§ Problem
Copy the lines running from the one that contains "How do I perform: Select" to the end of the entries below, exactly and with no pictures.

★ ★ ★ ★ ★ ★ ★

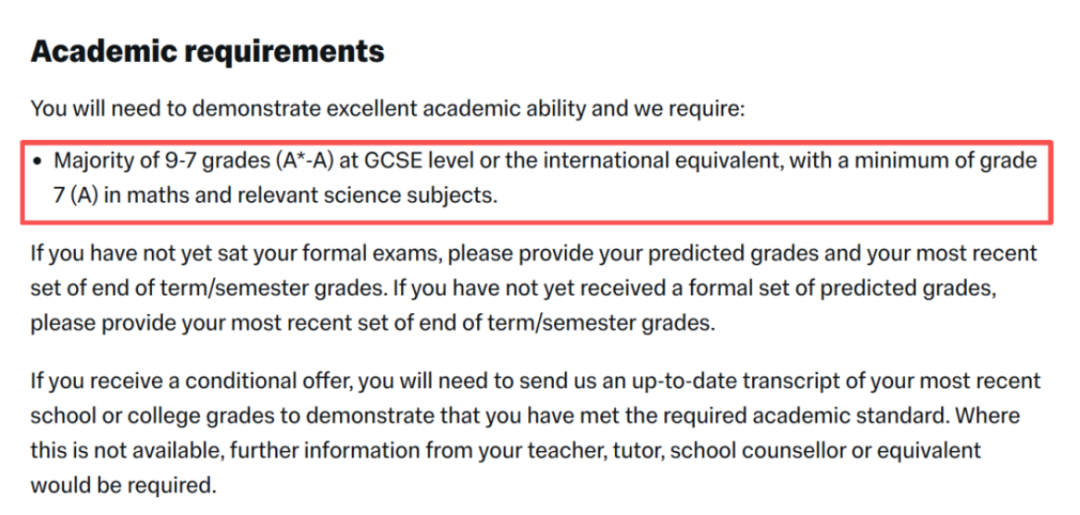Click the "7 (A)" grade text

click(x=75, y=195)
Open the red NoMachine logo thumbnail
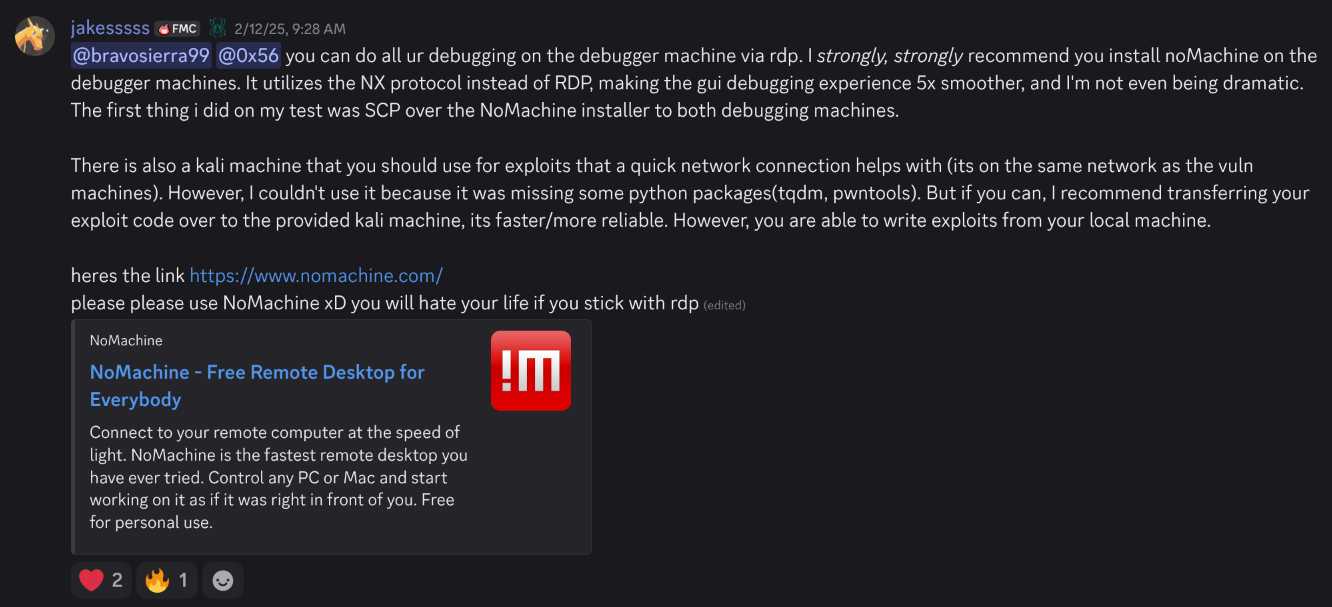This screenshot has height=607, width=1332. tap(531, 370)
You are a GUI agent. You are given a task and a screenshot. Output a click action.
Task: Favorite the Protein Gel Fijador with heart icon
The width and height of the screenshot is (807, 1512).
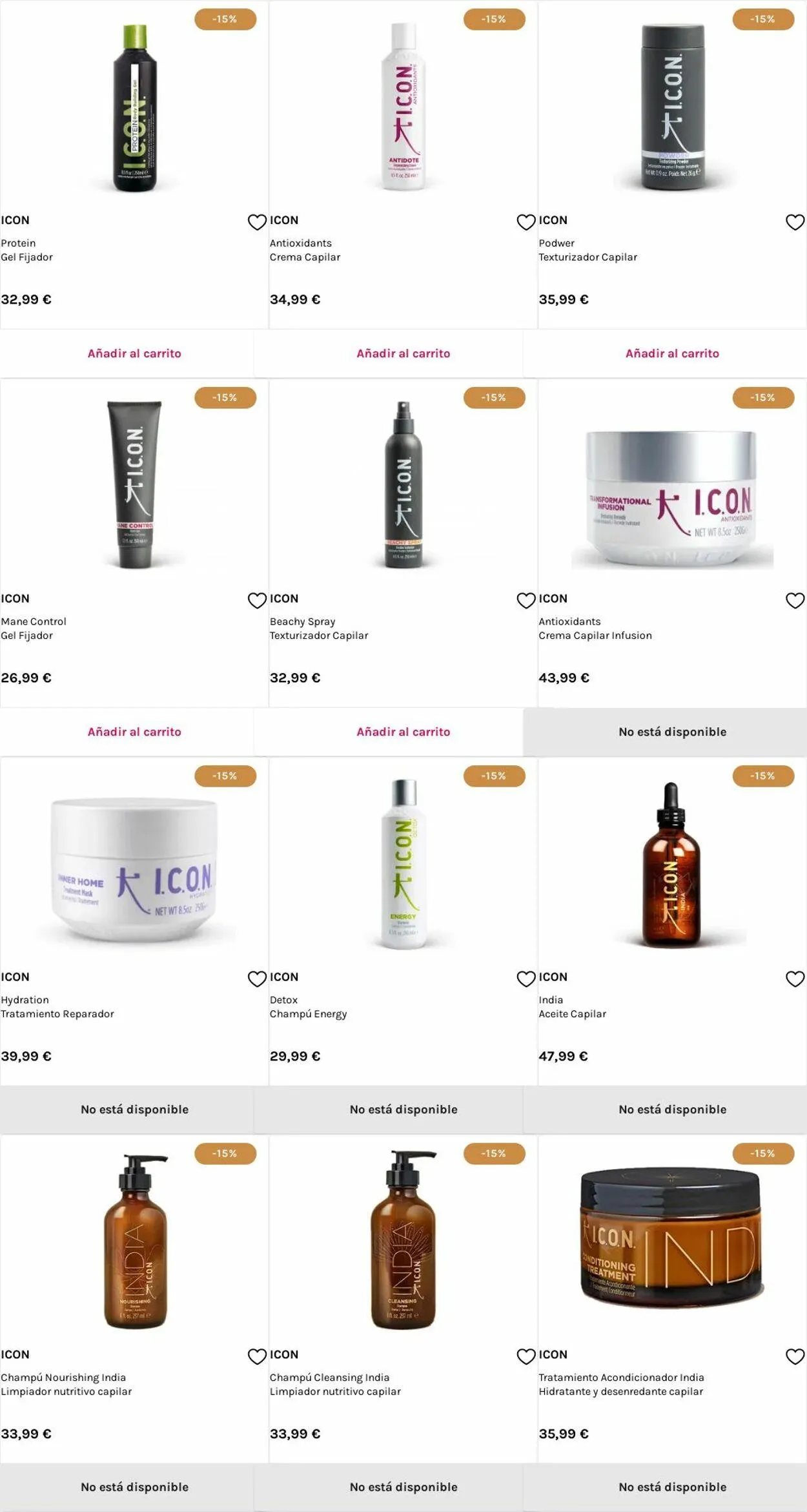click(257, 222)
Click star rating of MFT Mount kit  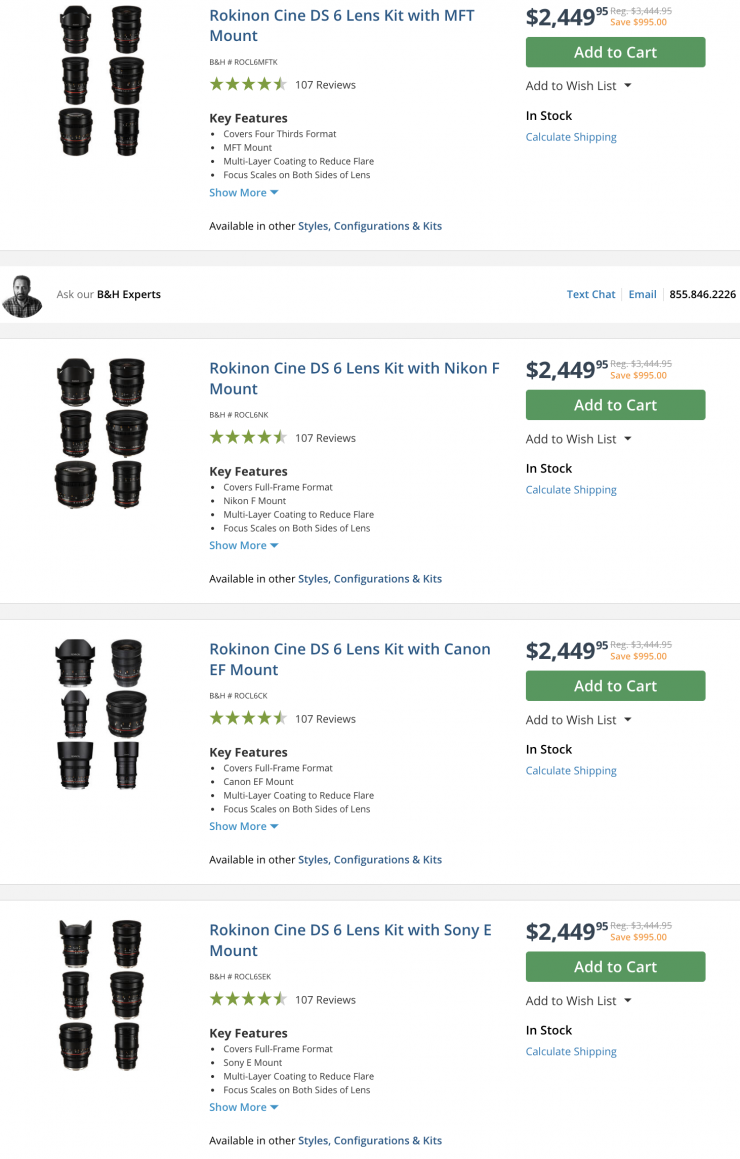(248, 85)
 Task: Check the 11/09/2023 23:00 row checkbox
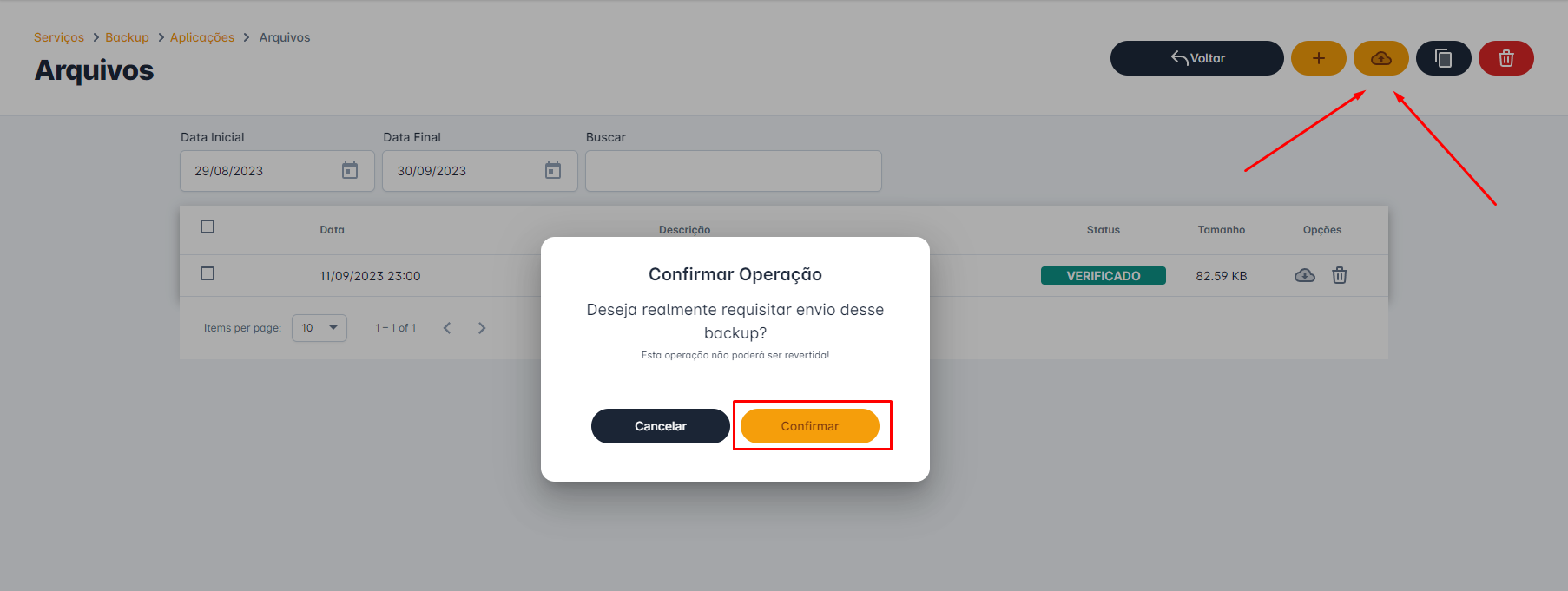(208, 273)
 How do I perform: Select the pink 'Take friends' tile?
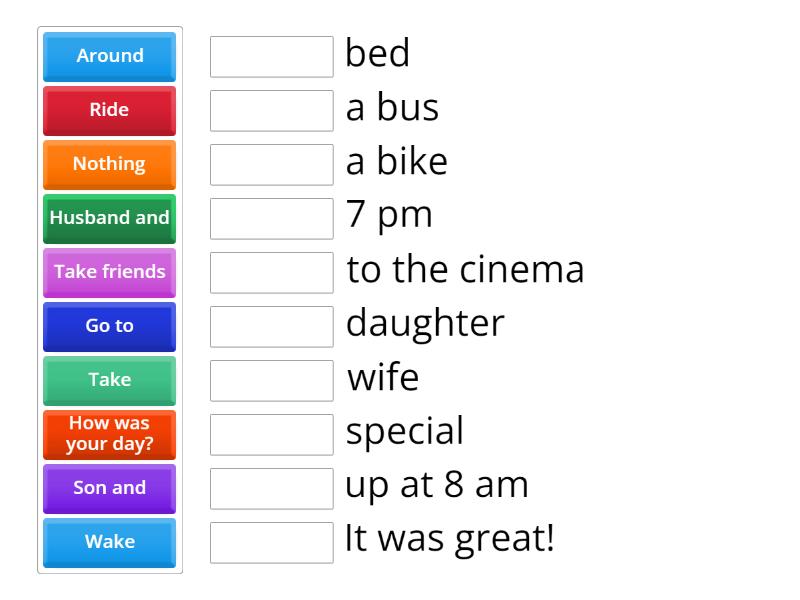point(109,272)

★ ★ ★ ★ ★ ★ ★

§ Final answer
 How do I perform: Select the pink 'Take friends' tile?
point(109,272)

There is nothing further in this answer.